Targeting HER2 in lung cancers: Evolving treatment landscape and drug development strategies

Abstract

ERBB2 (HER2) alterations, including mutations, amplifications, and overexpression are emerging therapeutic targets in non–small cell lung cancer (NSCLC). Despite recent advancements, standard first-line therapy remains chemotherapy with or without immunotherapy. Several therapies targeting HER2 are under development and have been evaluated in clinical trials with inconsistent efficacy, including monoclonal antibodies, tyrosine kinase inhibitors, and antibody–drug conjugates. A major landmark was recently reached when trastuzumab deruxtecan (T-DXd), an antibody–drug conjugate, became the first Food and Drug Administration (FDA)-approved therapy for pretreated HER2-mutant NSCLC, following the promising efficacy demonstrated in the DESTINY-Lung trials.

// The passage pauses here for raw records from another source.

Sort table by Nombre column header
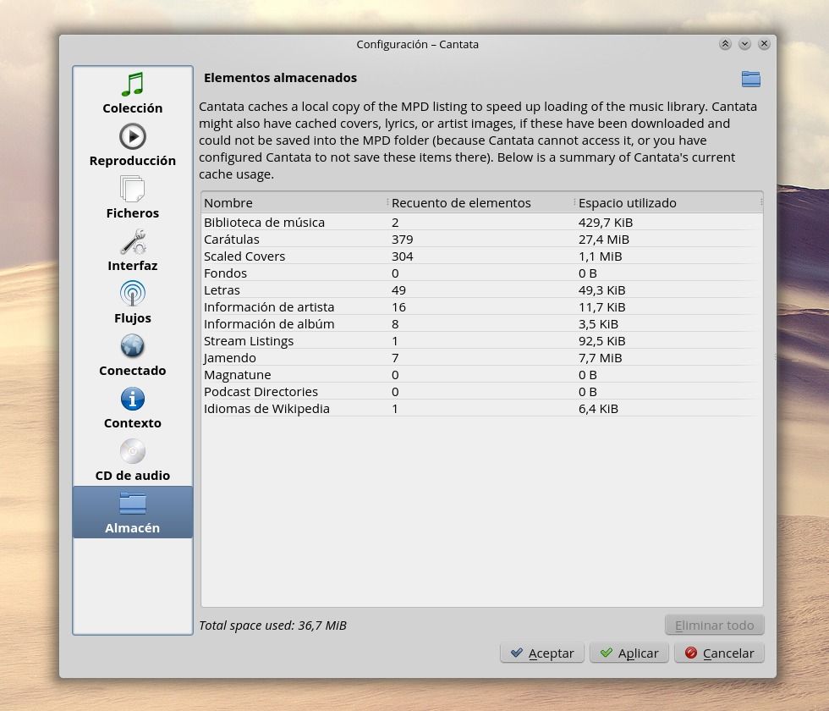Image resolution: width=829 pixels, height=711 pixels. coord(293,202)
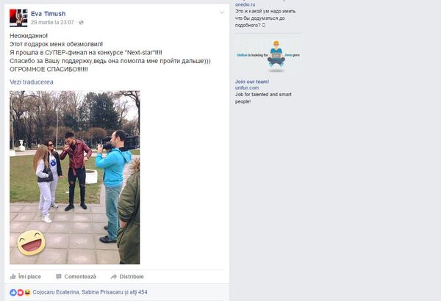Click the speech bubble comment icon

click(x=59, y=277)
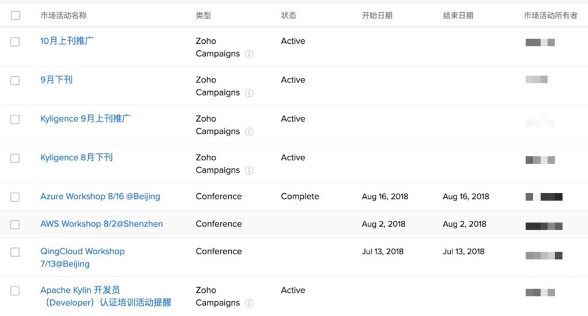Click info icon in Kyligence 9月上刊推广 row
The height and width of the screenshot is (316, 588).
(x=249, y=131)
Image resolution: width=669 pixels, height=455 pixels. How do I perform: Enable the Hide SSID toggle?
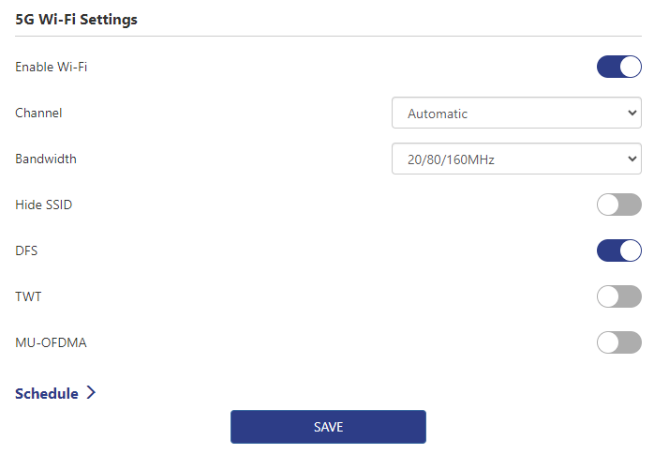point(618,205)
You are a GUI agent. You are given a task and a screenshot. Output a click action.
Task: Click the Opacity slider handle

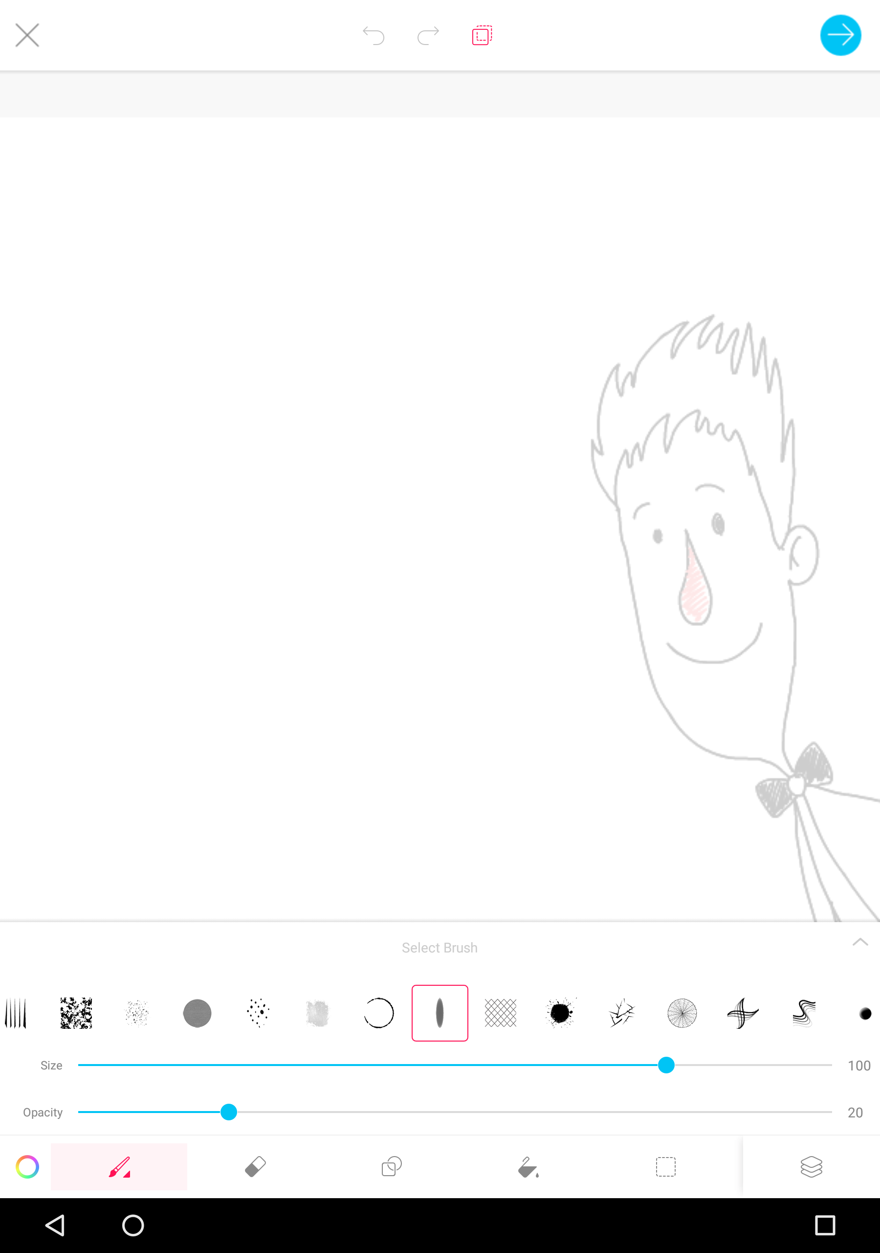point(228,1112)
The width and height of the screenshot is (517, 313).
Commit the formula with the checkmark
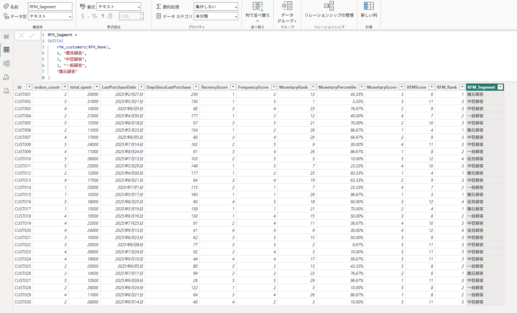tap(32, 35)
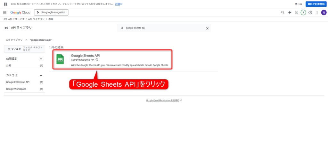Select the 公開 visibility filter
The image size is (328, 164).
(8, 65)
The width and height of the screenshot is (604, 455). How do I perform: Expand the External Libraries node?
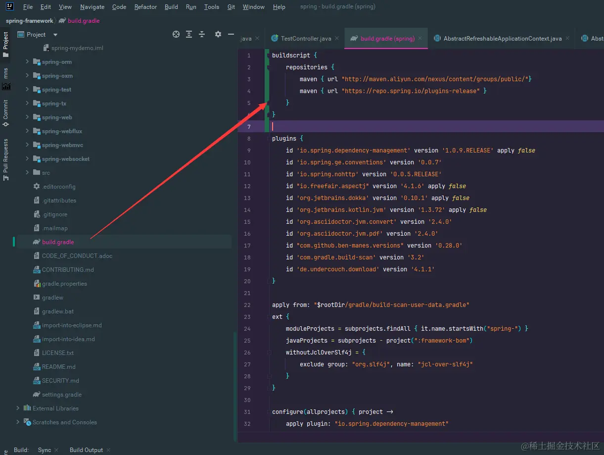pyautogui.click(x=18, y=408)
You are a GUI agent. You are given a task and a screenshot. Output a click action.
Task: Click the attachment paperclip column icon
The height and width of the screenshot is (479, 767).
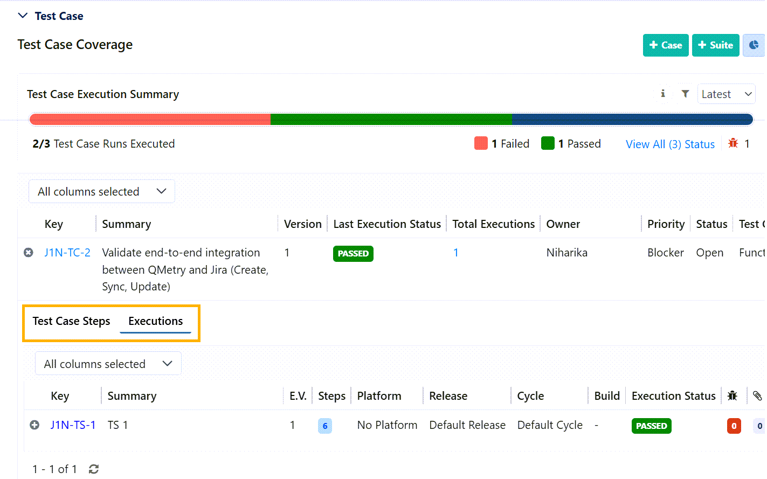(757, 396)
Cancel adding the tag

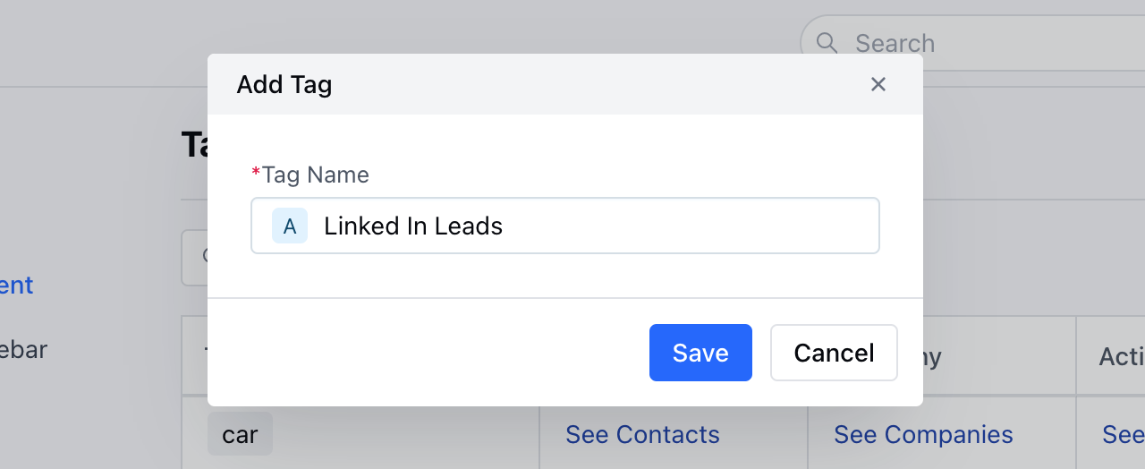(834, 353)
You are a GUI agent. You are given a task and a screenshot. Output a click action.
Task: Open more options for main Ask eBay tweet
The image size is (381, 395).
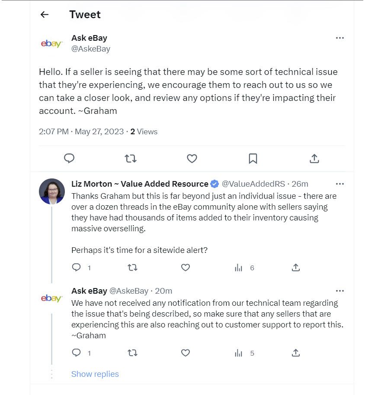(340, 38)
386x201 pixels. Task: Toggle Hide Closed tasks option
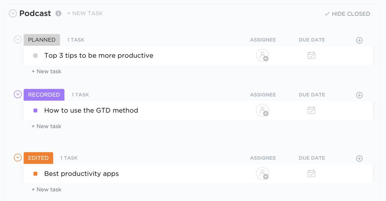[x=347, y=14]
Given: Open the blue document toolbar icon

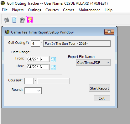Looking at the screenshot, I should click(14, 20).
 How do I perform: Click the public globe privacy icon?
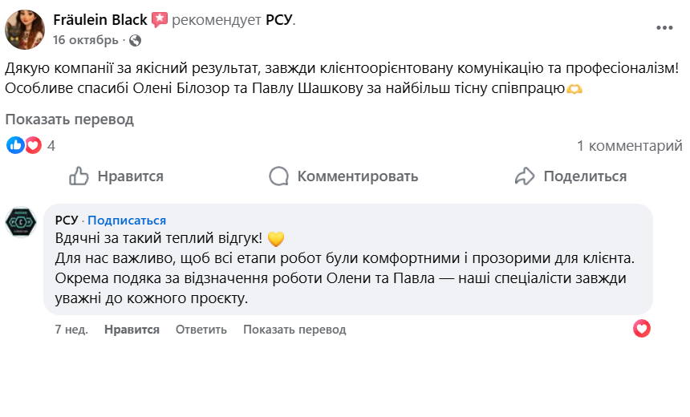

Furthermore, T-DXd has shown efficacy across various tumor types harboring HER2 alterations in the DESTINY-PanTumor trials, leading to its recent pan-tumor FDA approval for HER2-positive solid tumors, highlighting the potential of tumor-agnostic drug development strategies. In this review, the authors describe the different HER2 alterations and their clinical consequences, including their impact on prognosis and response to standard therapies. They provide an up-to-date overview of the current treatment landscape and add a comprehensive review of pivotal and ongoing clinical trials of HER2-targeted therapies, including tumor-agnostic drug development strategies.